Work to be completed ::
With every mark kept, transcribe all of the records.

START Information supplied

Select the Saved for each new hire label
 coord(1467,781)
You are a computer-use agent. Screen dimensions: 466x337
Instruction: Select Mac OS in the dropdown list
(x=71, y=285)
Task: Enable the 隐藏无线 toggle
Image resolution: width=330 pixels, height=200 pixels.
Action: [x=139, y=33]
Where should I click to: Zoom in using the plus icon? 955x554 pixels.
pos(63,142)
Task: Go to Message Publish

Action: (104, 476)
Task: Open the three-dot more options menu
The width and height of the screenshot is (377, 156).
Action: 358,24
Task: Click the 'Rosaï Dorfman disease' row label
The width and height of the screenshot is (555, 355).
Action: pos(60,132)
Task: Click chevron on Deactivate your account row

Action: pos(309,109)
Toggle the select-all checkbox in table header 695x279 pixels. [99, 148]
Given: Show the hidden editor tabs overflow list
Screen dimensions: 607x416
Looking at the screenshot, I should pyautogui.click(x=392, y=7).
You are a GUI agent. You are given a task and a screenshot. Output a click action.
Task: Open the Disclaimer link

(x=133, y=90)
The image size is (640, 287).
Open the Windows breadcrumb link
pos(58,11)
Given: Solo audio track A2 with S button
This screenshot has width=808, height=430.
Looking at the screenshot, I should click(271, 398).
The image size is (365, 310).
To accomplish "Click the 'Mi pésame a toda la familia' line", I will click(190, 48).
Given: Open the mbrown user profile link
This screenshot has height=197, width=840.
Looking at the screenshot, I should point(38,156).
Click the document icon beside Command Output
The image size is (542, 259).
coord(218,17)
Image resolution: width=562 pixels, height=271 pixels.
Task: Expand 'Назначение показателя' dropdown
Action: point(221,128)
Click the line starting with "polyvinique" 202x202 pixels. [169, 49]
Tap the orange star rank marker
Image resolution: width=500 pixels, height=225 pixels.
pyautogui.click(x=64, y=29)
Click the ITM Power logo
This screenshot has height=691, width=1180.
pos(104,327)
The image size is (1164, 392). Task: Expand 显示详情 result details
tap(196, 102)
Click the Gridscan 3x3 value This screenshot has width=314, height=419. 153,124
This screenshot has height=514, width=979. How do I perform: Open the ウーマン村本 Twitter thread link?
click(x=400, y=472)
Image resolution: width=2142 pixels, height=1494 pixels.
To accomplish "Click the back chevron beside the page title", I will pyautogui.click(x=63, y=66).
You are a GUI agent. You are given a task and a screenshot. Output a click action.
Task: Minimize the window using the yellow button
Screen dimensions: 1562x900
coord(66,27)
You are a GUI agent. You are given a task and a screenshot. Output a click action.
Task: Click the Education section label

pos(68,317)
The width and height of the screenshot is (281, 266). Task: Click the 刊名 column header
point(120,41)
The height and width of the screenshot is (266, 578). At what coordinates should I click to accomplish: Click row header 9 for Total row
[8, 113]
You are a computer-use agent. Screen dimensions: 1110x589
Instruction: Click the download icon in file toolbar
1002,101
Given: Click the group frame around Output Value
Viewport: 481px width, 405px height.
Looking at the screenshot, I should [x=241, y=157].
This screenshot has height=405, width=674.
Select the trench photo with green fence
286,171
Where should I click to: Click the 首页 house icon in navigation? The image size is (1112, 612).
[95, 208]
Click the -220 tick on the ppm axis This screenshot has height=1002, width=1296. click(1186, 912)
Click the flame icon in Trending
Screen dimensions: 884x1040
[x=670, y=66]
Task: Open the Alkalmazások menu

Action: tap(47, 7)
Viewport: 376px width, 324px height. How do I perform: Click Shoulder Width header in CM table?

END Information supplied

Exercise answer ::
Select the Saved for each new hire label
 coord(1467,781)
You are a computer-use agent. Screen dimensions: 466x337
Instruction: Select Mac OS in the dropdown list
(x=71, y=285)
Task: Enable the 隐藏无线 toggle
Image resolution: width=330 pixels, height=200 pixels.
Action: [x=139, y=33]
Where should I click to: Zoom in using the plus icon? 955x554 pixels.
pos(63,142)
Task: Go to Message Publish

Action: (104, 476)
Task: Open the three-dot more options menu
The width and height of the screenshot is (377, 156).
Action: 358,24
Task: Click the 'Rosaï Dorfman disease' row label
The width and height of the screenshot is (555, 355).
Action: pos(60,132)
Task: Click chevron on Deactivate your account row

Action: pos(309,109)
Toggle the select-all checkbox in table header 695x279 pixels. [99, 148]
Given: Show the hidden editor tabs overflow list
Screen dimensions: 607x416
Looking at the screenshot, I should pyautogui.click(x=392, y=7).
You are a GUI agent. You are given a task and a screenshot. Output a click action.
Task: Open the Disclaimer link

(x=133, y=90)
The image size is (640, 287).
Open the Windows breadcrumb link
pos(58,11)
Given: Solo audio track A2 with S button
This screenshot has width=808, height=430.
Looking at the screenshot, I should click(271, 398).
The image size is (365, 310).
To accomplish "Click the 'Mi pésame a toda la familia' line", I will click(190, 48).
Given: Open the mbrown user profile link
This screenshot has height=197, width=840.
Looking at the screenshot, I should point(38,156).
Click the document icon beside Command Output
The image size is (542, 259).
coord(218,17)
Image resolution: width=562 pixels, height=271 pixels.
Task: Expand 'Назначение показателя' dropdown
Action: point(221,128)
Click the line starting with "polyvinique" 202x202 pixels. [169, 49]
Tap the orange star rank marker
Image resolution: width=500 pixels, height=225 pixels.
pyautogui.click(x=64, y=29)
Click the ITM Power logo
This screenshot has height=691, width=1180.
pos(104,327)
The image size is (1164, 392). Task: Expand 显示详情 result details
tap(196, 102)
Click the Gridscan 3x3 value This screenshot has width=314, height=419. 153,124
This screenshot has height=514, width=979. How do I perform: Open the ウーマン村本 Twitter thread link?
click(x=400, y=472)
Image resolution: width=2142 pixels, height=1494 pixels.
To accomplish "Click the back chevron beside the page title", I will pyautogui.click(x=63, y=66).
You are a GUI agent. You are given a task and a screenshot. Output a click action.
Task: Minimize the window using the yellow button
Screen dimensions: 1562x900
coord(66,27)
You are a GUI agent. You are given a task and a screenshot. Output a click action.
Task: Click the Education section label

pos(68,317)
The width and height of the screenshot is (281, 266). Task: Click the 刊名 column header
point(120,41)
The height and width of the screenshot is (266, 578). At what coordinates should I click to accomplish: Click row header 9 for Total row
[8, 113]
You are a computer-use agent. Screen dimensions: 1110x589
Instruction: Click the download icon in file toolbar
1002,101
Given: Click the group frame around Output Value
Viewport: 481px width, 405px height.
Looking at the screenshot, I should [x=241, y=157].
This screenshot has height=405, width=674.
Select the trench photo with green fence
286,171
Where should I click to: Click the 首页 house icon in navigation? The image size is (1112, 612).
[95, 208]
Click the -220 tick on the ppm axis This screenshot has height=1002, width=1296. click(1186, 912)
Click the flame icon in Trending
Screen dimensions: 884x1040
[x=670, y=66]
Task: Open the Alkalmazások menu

Action: tap(47, 7)
Viewport: 376px width, 324px height. How do I perform: Click Shoulder Width header in CM table?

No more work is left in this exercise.